Brenda uses an interview room, not a living room, but she has her own Greek chorus consisting of pretty much the entire cast. They gather b ehind the two way mirror, whispering sweet somethings into her earpiece and praising the Great Detective's cunning to any doubters present.

For the last couple of seasons, Brenda has discovered fashion, replacing southern flounce with wonderful looking clothing. While my southern wife tells me that Sedgewick's accent is fine, (the actress grew up in New York City,) Atlanta women do not dress country.

But the character is usually fun, and we actually like to see her blundering through her love life with F.B.I. Special Agent Fritz Howard, played with Job-like patience by Jon Tenni. [Recurring roles in CSI and Will & Grace.] That is testimony to consistently good writing. I mean, I20never gave a rat's south end about Cagney and Lacey's private lives: let’s get back to the action. But at home Brenda Leigh always seems about to hack up a furball, and that's worth waiting for.

In last year's finale the couple managed to carve out enough time between cases to get married. It was funny and touching. But the season opener, “Products of Discovery,” written by Michael Alaimo, disappoints.

A family of four is found murdered execution style. The husband/suspect actually mentions that he doesn't allow sweets in the house a couple of T.V. minutes after a chocolate bar is pointed out at the crime scene. Wow, what a break, to have a key clue appear just then! Are there any red herrings, or did I blink? We know by long television tradition that the first suspect is usually innocent, so that doesn't count. Its part of the structure, just like we know that when a cameraman places a door in the shooting frame, somebody will walk through it.

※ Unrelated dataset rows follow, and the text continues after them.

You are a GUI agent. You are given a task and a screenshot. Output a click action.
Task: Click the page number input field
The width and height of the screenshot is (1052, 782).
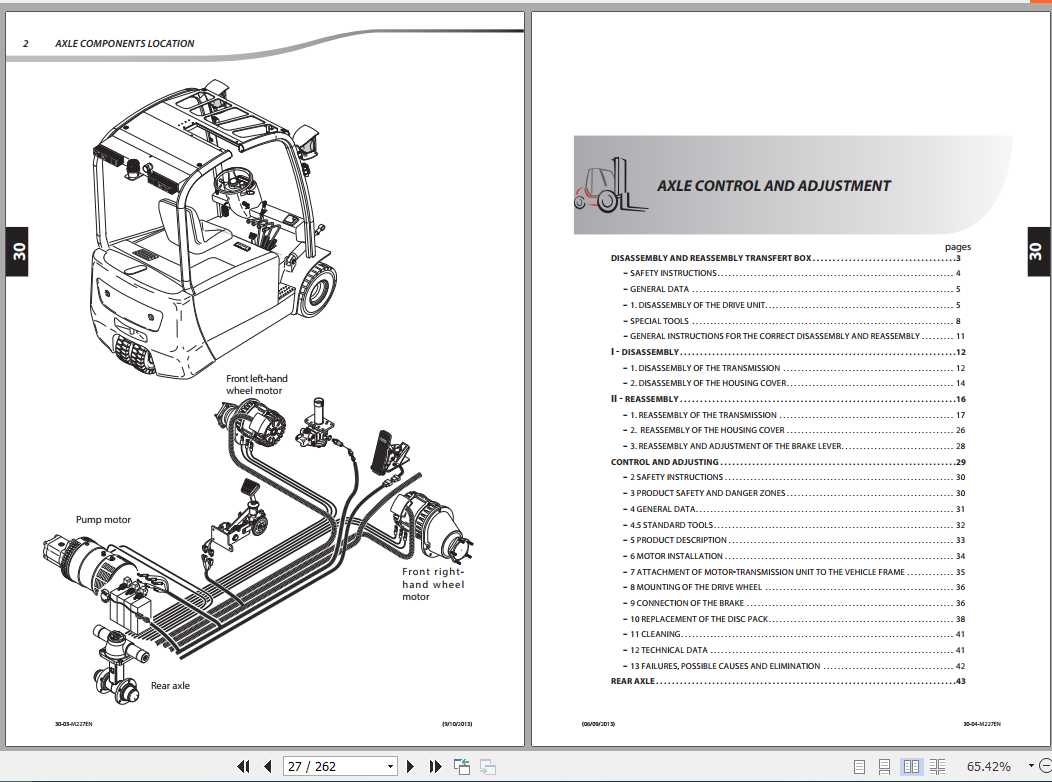(x=320, y=765)
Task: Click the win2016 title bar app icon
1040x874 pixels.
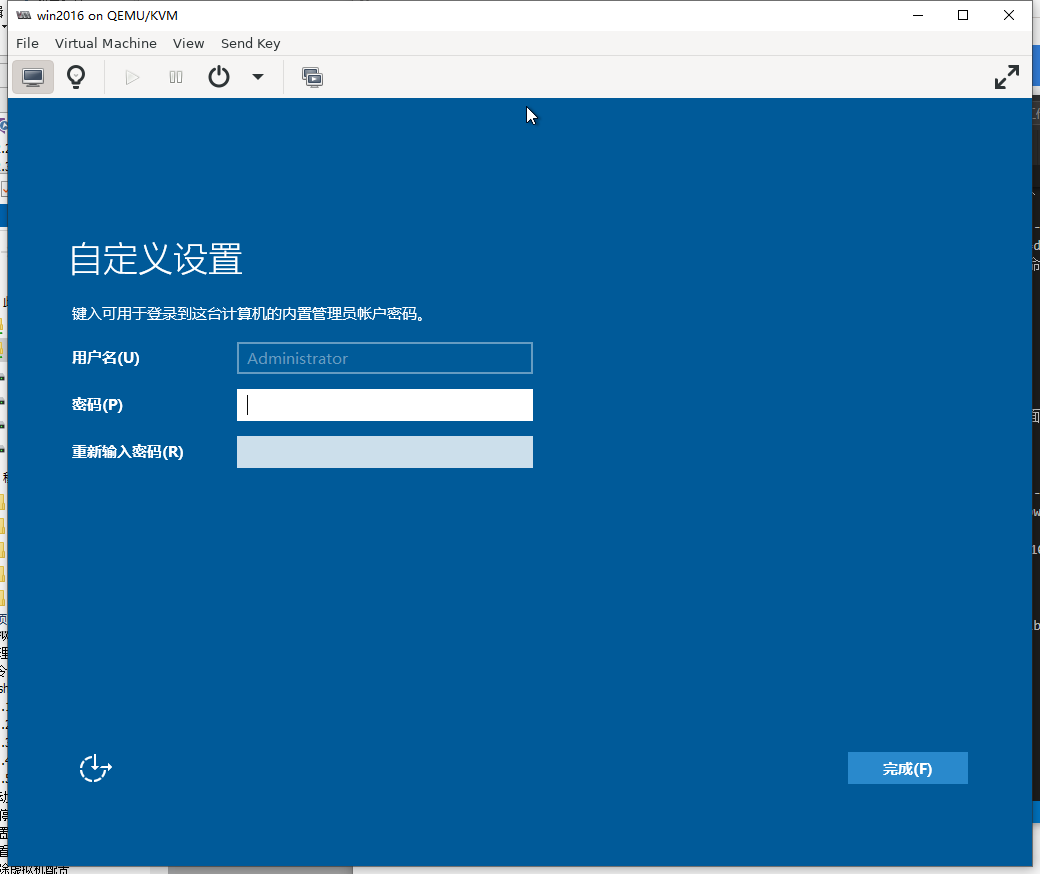Action: click(24, 15)
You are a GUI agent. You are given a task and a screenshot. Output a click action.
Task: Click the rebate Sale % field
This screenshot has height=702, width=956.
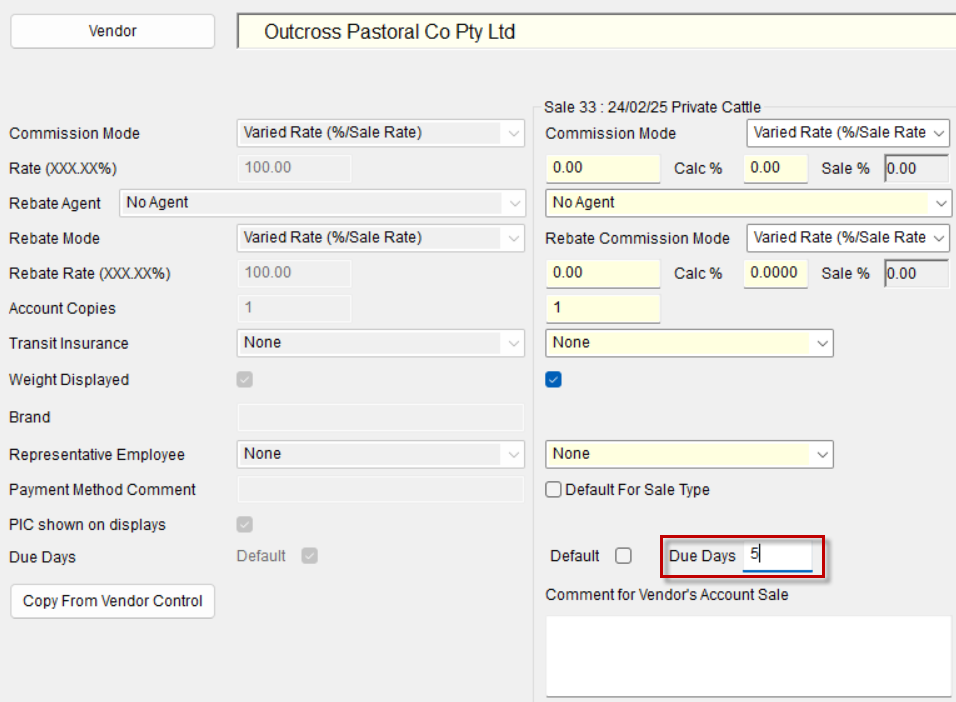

The heavy-handed clues lead to the real killer after a jurisdictional triangle between Brenda's Major Crimes Division and the F.B.I. that puts poor Fritzi yet again in the hypotenuse. But my couch mate and I were way ahead of Brenda at every turn, even when she does her stuff in a prison visitation booth instead of back at headquarters.

I don't mind formulaic cop shows. Done well, they're like jazzman Ramsey Lewis finding yet another variant of Billy Boy: pleasingly different within the structure. But we knew who done it two commercials before Brenda caught on, and that just isn't much fun.

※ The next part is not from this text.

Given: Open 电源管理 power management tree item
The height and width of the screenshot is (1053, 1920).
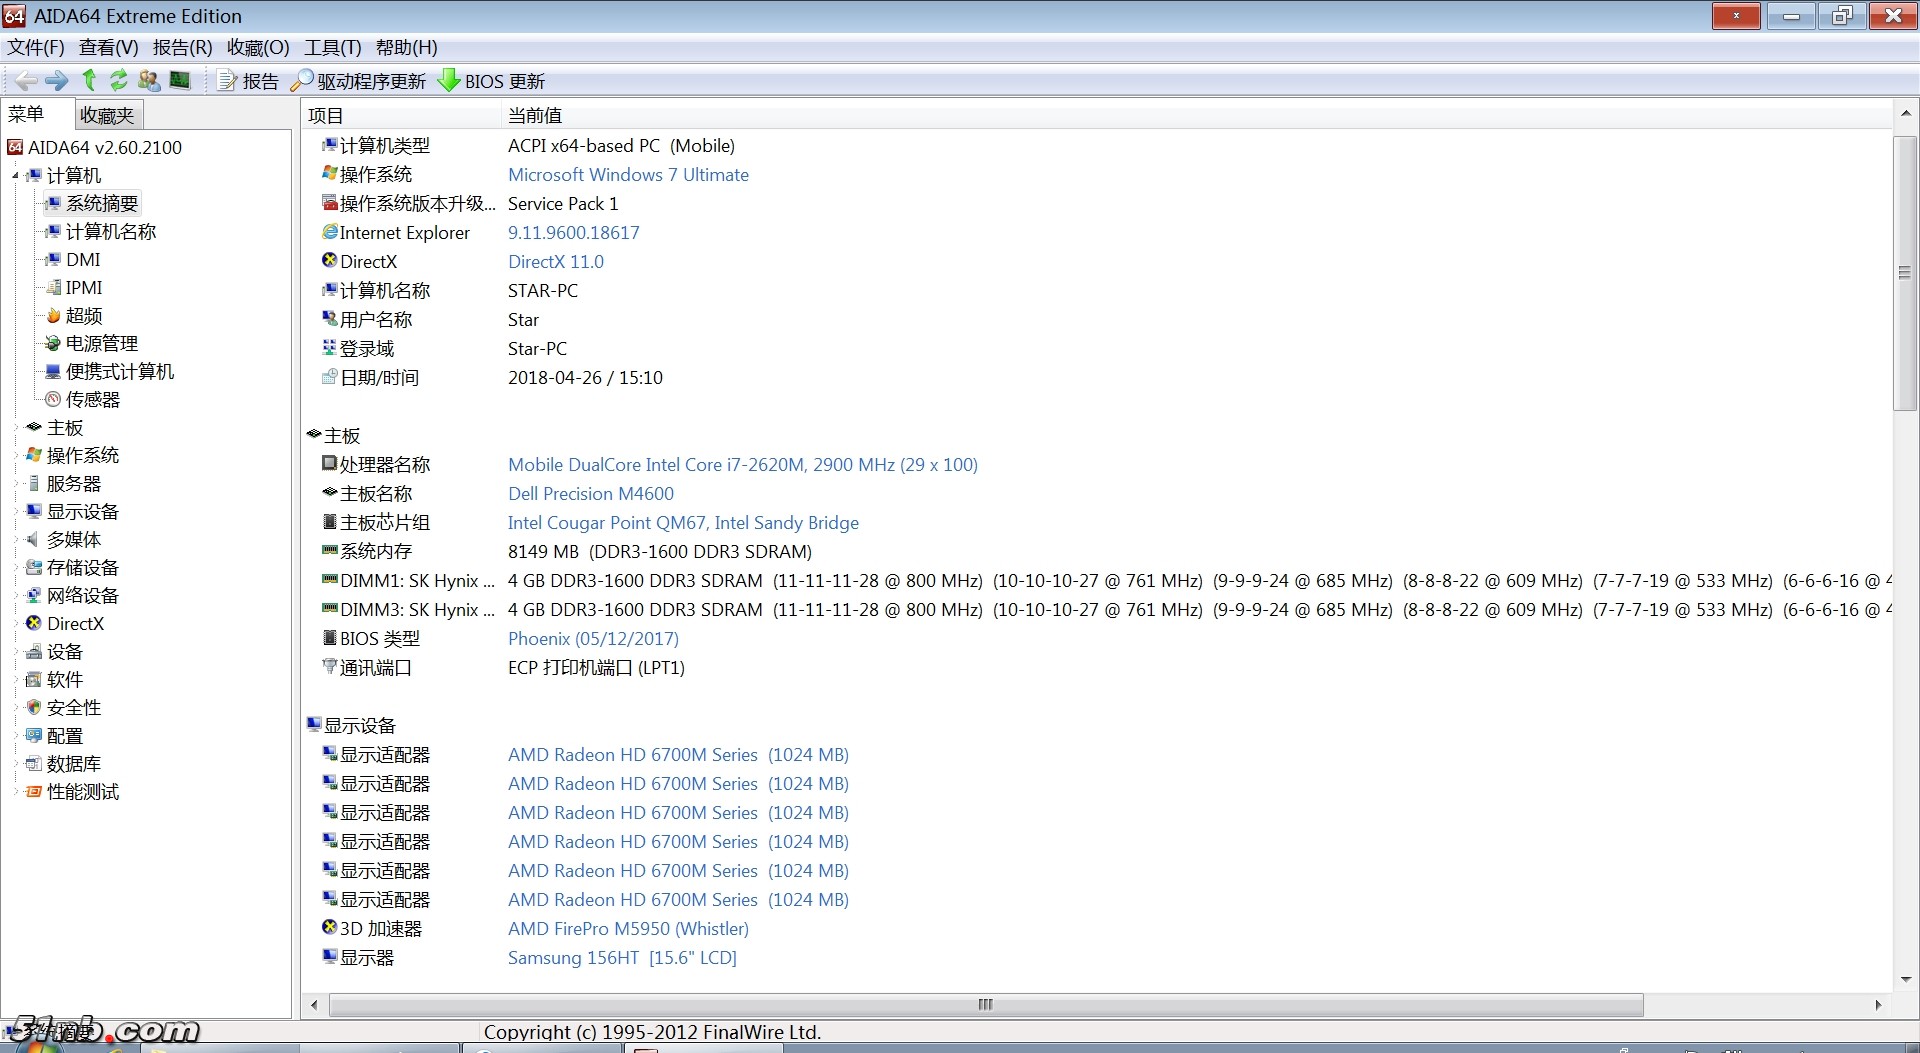Looking at the screenshot, I should pos(101,343).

Worse, Brenda's first episode as a married woman could have been delightfully chaotic, but all the show could offer was a subplot about Kitty. Brenda still hasn't found time to name the cat, still refers to her as a him, and doesn't recognize that the obviously healthy and content feline is, in reality, sick. Will Kitty survive her trip to the vet, or will we discover that she has nine lives?

I love the series, but just hope that this new season of The Closer isn't running out of pitches.